Skull And Bones was announced at E3 2017. At the time, Ubisoft described it as mixture of narrative campaign and online "shared world" a la Destiny, with seasonal content drops and multiplayer modes including the 5v5 Loot Hunt. Ubisoft also showed the game off at E3 2018 with a slice of open worldy co-op sailing. But then came delay after delay.

Pellen herself was brought on after previous creative director Justin Farren left the project in 2018. A long-serving Ubisofter and vice president of the company's editorial team, her job was to right the ship and "turn the most promising prototypes and demos into a fuller game experience". This became a process of paring away big chunks of the Skull And Bones concept with a view to focussing the team's resources.
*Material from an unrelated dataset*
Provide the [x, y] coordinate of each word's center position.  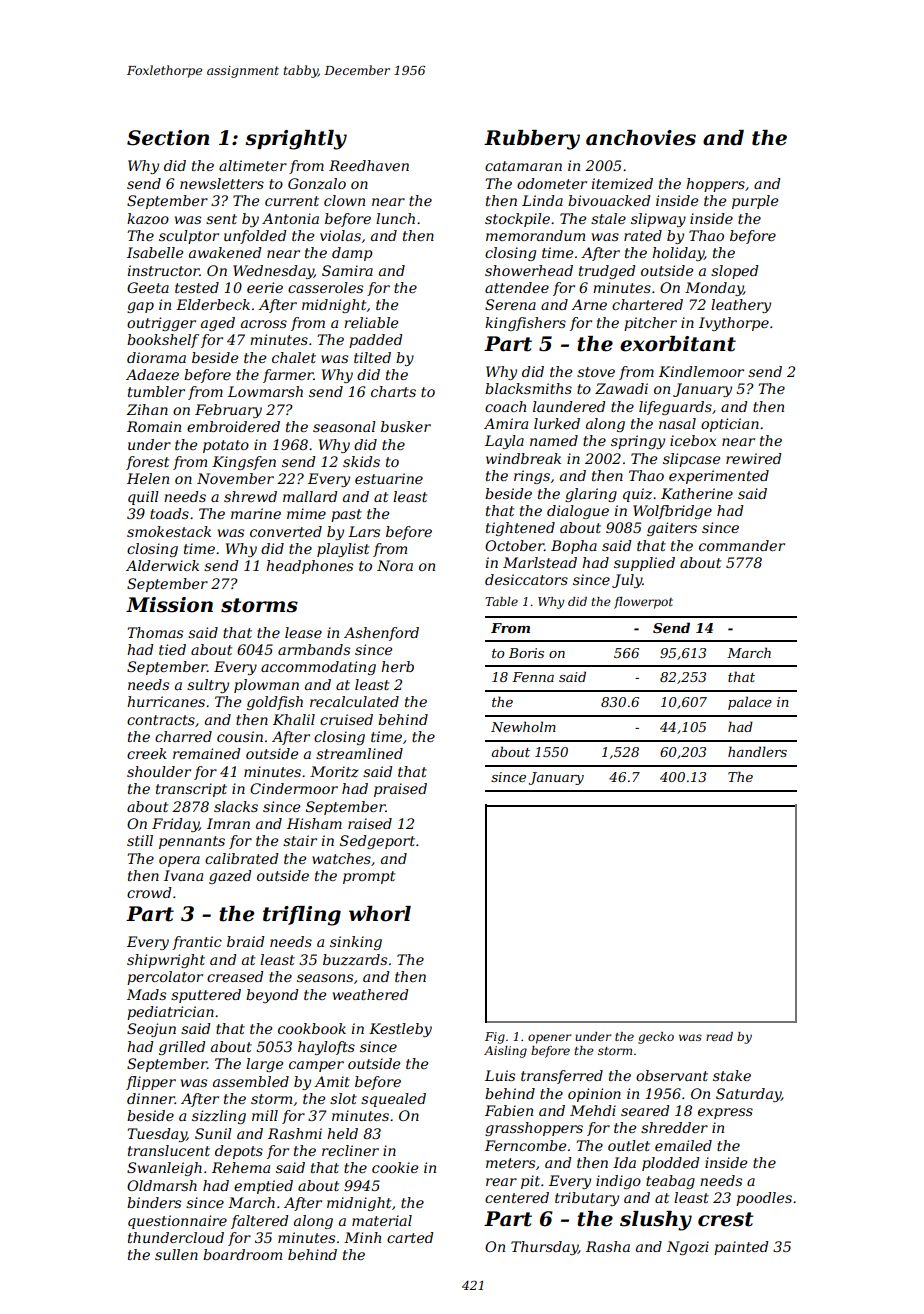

After Pellen joined, all Skull And Bones staff shifted over to the game's open world component, ditching the 5v5 mode and the narrative single player campaign so as to build up the E3 2018 demo into a full game. "Building a solo campaign is really time-consuming," Pellen comments in the piece. "We didn't have the full team to deliver a full solo campaign." She later adds: "Instead of working on a solo campaign that would have prevented the team from creating a really deep open world, we built lore that can be consumed like a puzzle in the order you want."

Pellen moved on from Skull And Bones in mid-late 2023. Under her eye, the game has become an open world, live service survival sandbox built around a progression system with minimal story - "a full seamless PvE and PvP experience supported by PvE servers". Which brings us to the headline quote: "We developed it into a huge open world. I think it's the biggest open world that Ubisoft has ever created. Now this open world offers a lot of opportunity to develop new activities, new narrative layers. We planted a lot of seeds that are exciting to grow."

How big is biggest, here? Well, back in 2022 game director Ryan Barnard described Skull And Bones as 625 square kilometres in size, next to Assassin's Creed Valhalla's 95 square kilometres. I don't know how much of that is still true. It's a deceptive comparison, of course, because you do not rove around Valhalla in a bloody great galleon, but still, that's a lot of blue water. Whether the game earns its scale is another question - there are plenty of open worlds out there that could do with a haircut.

All going to plan, we'll be able to ply these waves and finally see what all the fuss is about in just over a week - Skull And Bones launches on February 16th, 2024.